CNN Russia expert says RT was alone in not covering James Comey's Trump testimony. Jake Tapper notes Fox News wasn't, either.


The public testimony of FBI Director James Comey in Monday's House Intelligence Committee hearings was "rather bad news" for President Trump, CNN's Jake Tapper said Monday afternoon, and he asked the two conservative members of his panel — former Sen. Rick Santorum (R-Pa.) and Mary Katherine Ham — if there was any good news for Trump. Santorum said yes, kind of. "I think the good news is that Comey went out and announced there is an investigation," he said, so Trump and his Republican allies "can start putting pressure externally to get this thing moving" to its conclusion. Ham agreed and argued that the White House should be focusing on its actual good news, the Senate hearings for Supreme Court nominee Neil Gorsuch.
Tapper got some views from former Hillary Clinton campaign spokesman Brian Fallon and Bloomberg White House correspondent Margaret Talev, then turned to CNN senior international correspondent Clarissa Ward.
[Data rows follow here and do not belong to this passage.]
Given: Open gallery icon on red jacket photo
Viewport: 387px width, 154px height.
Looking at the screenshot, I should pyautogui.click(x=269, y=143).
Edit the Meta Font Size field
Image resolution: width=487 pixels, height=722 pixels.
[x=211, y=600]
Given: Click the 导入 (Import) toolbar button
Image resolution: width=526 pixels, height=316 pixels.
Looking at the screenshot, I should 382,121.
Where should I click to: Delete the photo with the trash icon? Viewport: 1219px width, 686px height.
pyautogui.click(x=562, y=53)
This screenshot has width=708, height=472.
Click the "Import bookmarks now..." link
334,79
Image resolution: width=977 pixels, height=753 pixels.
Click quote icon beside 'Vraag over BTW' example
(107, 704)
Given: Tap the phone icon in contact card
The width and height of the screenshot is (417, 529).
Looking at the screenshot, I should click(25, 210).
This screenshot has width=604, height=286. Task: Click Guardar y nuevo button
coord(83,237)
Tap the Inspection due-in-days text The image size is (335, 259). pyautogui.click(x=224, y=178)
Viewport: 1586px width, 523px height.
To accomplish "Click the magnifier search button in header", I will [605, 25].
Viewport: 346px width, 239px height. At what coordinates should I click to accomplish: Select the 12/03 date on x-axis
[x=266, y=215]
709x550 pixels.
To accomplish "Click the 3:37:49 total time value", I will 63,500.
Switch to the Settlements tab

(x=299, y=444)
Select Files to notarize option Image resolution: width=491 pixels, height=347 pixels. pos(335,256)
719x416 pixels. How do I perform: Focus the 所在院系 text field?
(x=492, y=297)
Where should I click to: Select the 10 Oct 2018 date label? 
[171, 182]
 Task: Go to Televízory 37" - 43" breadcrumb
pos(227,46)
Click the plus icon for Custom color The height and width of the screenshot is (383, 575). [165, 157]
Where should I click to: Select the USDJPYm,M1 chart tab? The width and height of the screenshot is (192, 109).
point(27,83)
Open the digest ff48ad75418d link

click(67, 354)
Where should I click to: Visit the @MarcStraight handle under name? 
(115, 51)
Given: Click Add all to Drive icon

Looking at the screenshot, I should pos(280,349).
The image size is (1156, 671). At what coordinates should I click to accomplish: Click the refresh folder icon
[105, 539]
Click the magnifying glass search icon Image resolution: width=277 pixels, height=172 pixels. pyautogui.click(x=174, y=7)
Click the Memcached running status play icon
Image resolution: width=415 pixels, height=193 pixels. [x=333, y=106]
Russian President Vladimir Putin is "somebody who likes to meddle in elections and enjoys sowing chaos in the electoral process in liberal democracies throughout the world," he said, so isn't Putin just really "enjoying this, one way or another? The American political system is in disarray."
Ward half-agreed. "I think up to a certain point he was kind of enjoying it, he was enjoying the ambiguity of it, the possibility that he could have thrown the election in the most powerful, important, consequential country in the world — that certainly spoke to his ego," she said. "But what was noticeable today, while every single news channel pretty much in the world — and I'm talking globally, Sky News, BBC, Al Jazeera — one news channel that very noticeably did not take today's hearing was Russia Today, and I do think you are starting to see now the beginning of what we might call a 'conscious uncoupling' of the Kremlin and the Trump administration."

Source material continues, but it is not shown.